As I have been typing this, I just got my dad again when I told him the Patriots signed Pacman Jones. Good God, my dad is easy.
until the Patriots play the Bills!

I told my son to watch out when he went outside to get on the school bus because there were reports of jet planes dropping water balloons all over town. He believed me. And he was disappointed that it was not true actually. ha
HAAAAAAAAAAAAAAAAAAAAAAAAAAA Your kids are awesome!
He got me back. Totally tricked me and made me think there was a giant hairy spider on my back. Turned out it was his fingers. Can you believe I fell for that??

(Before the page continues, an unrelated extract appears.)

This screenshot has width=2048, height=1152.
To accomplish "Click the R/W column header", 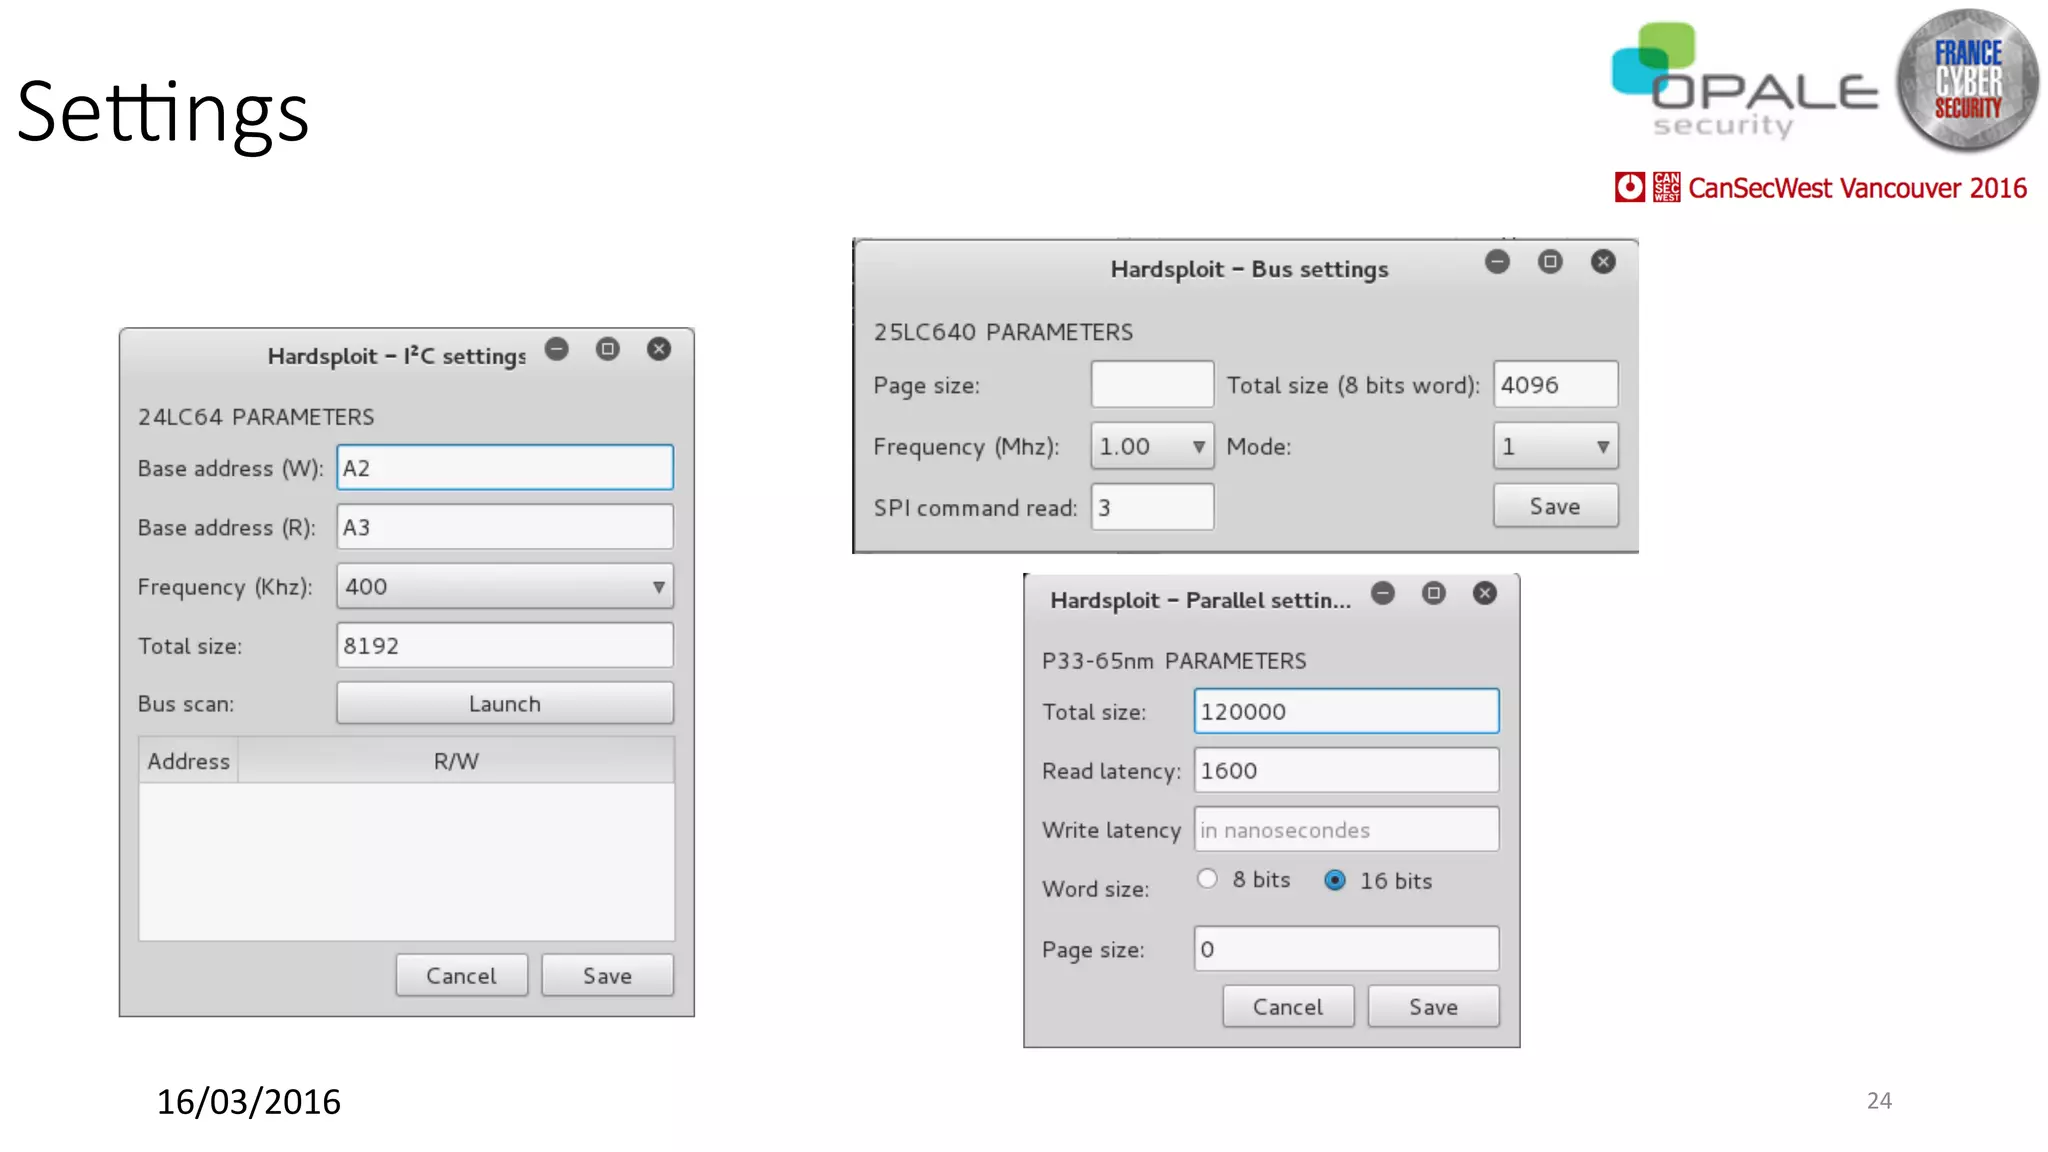I will tap(456, 761).
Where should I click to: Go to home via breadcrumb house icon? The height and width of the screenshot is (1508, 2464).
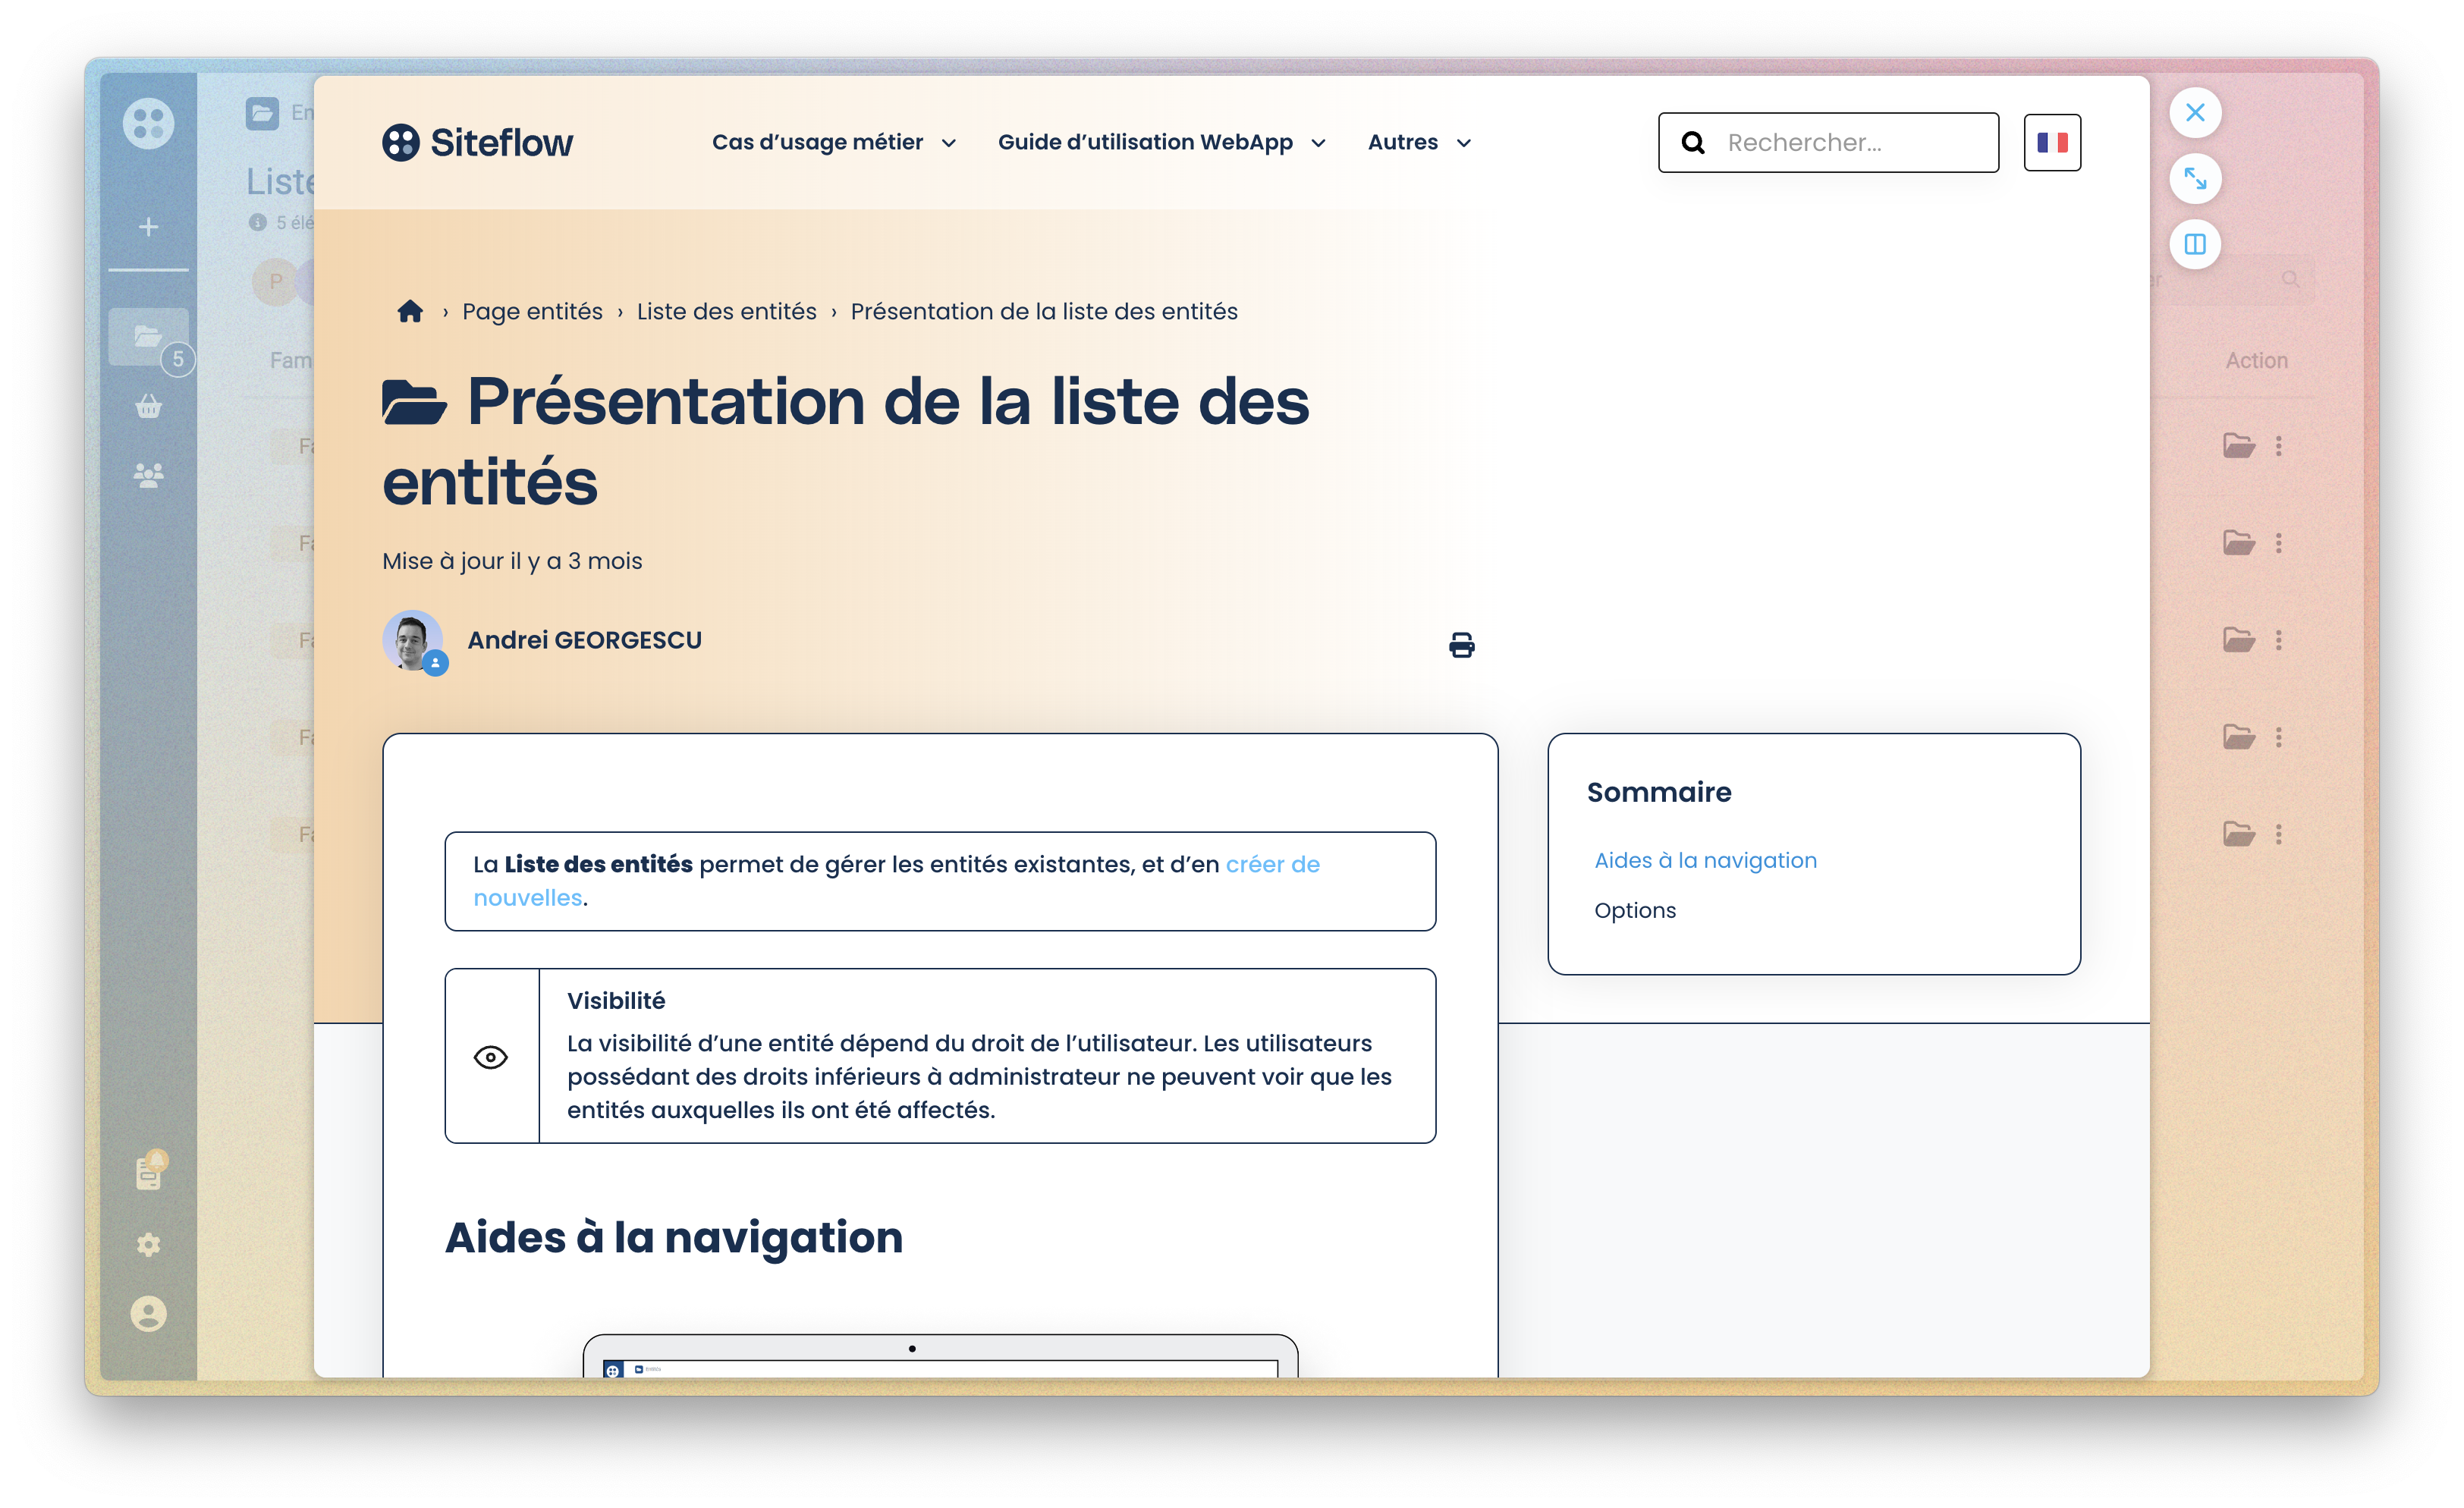[410, 311]
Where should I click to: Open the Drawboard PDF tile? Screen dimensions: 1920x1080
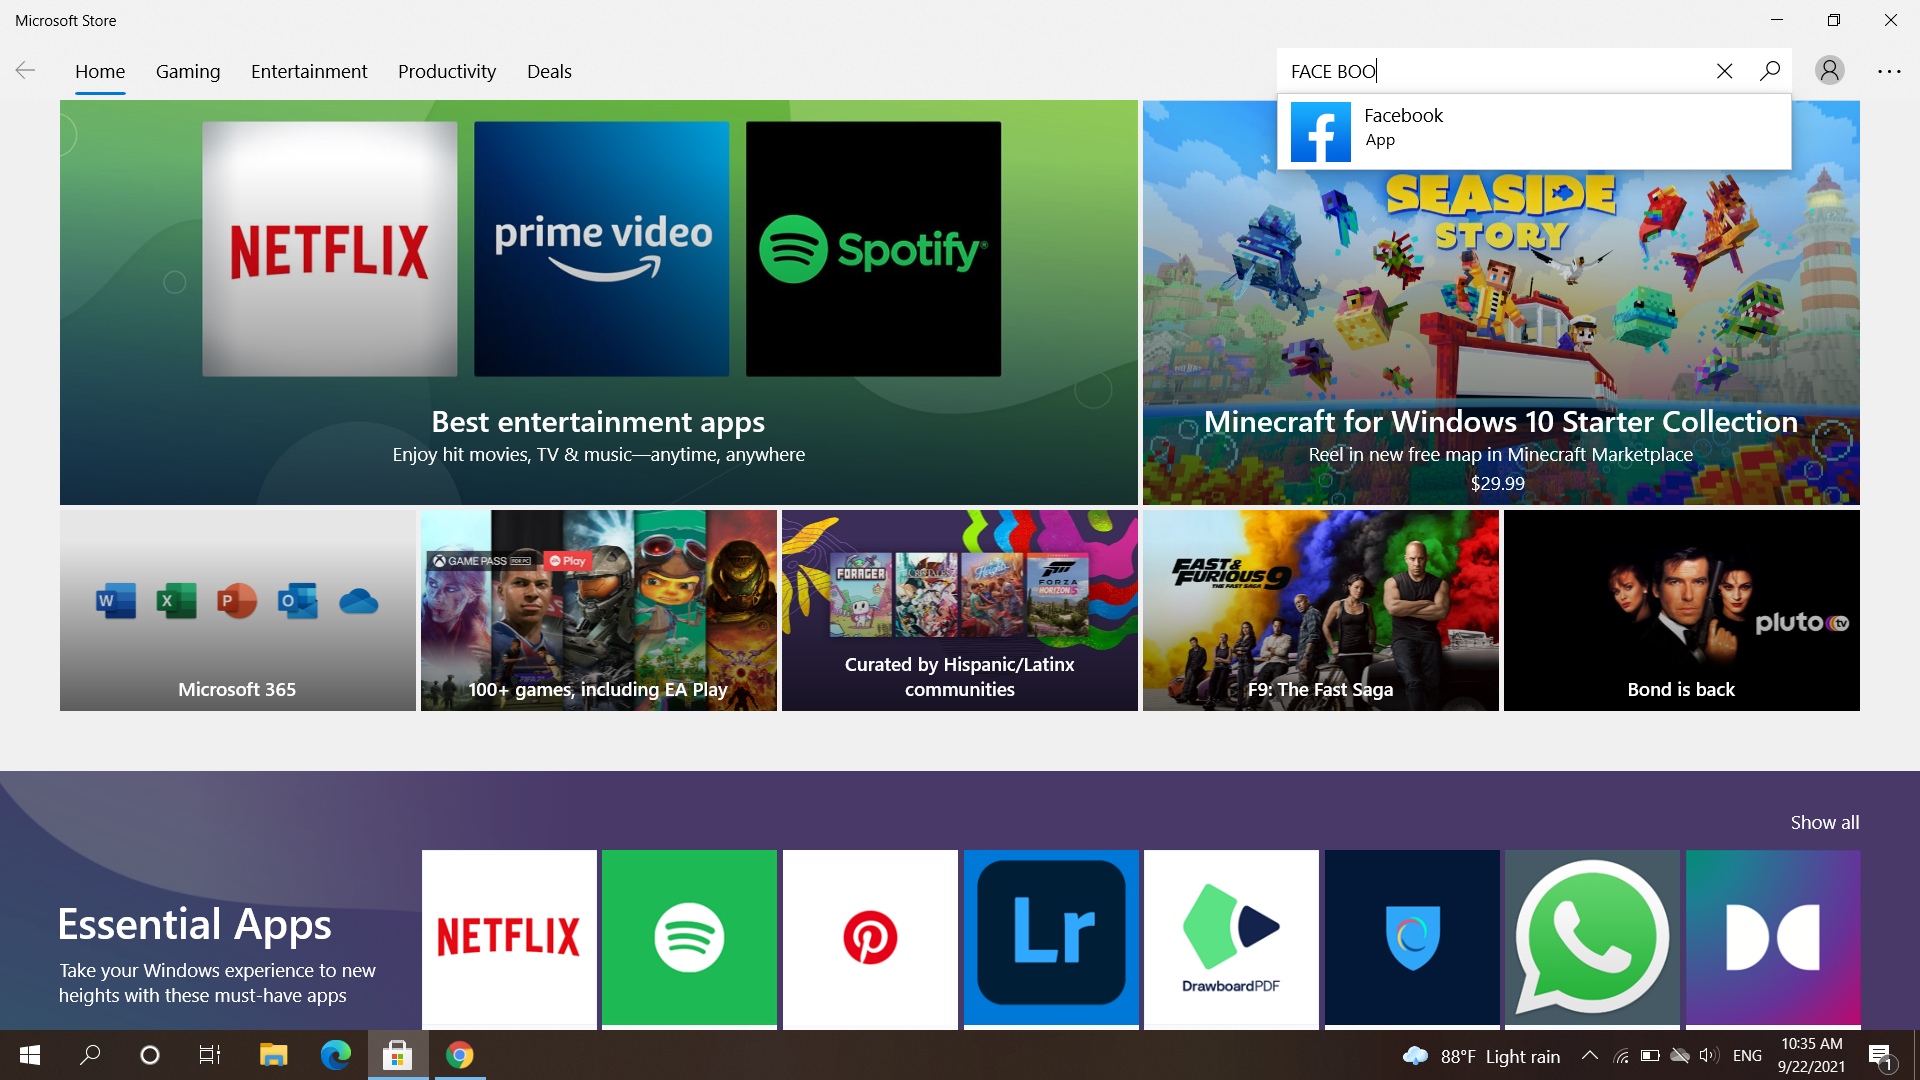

We were trying to come up with SOMETHING good around the office, but everything we came up with pretty much sucked so we went back to work. (#):(
Drove my dad’s car around the block and sprinkled some pieces of glass around where it was supposed to be. He freaked out, we couldn’t keep it going too long though because he was going to call the police.
The real April Fools joke was on me as our server wouldn’t allow my work computer to connect to it. A completely wasted day.
our boss’ dog occasionally pukes out a lot of shit. so we caught our colleagues unawares even as there was no pukey material. it was hilarious to watch them get conscious suddenly.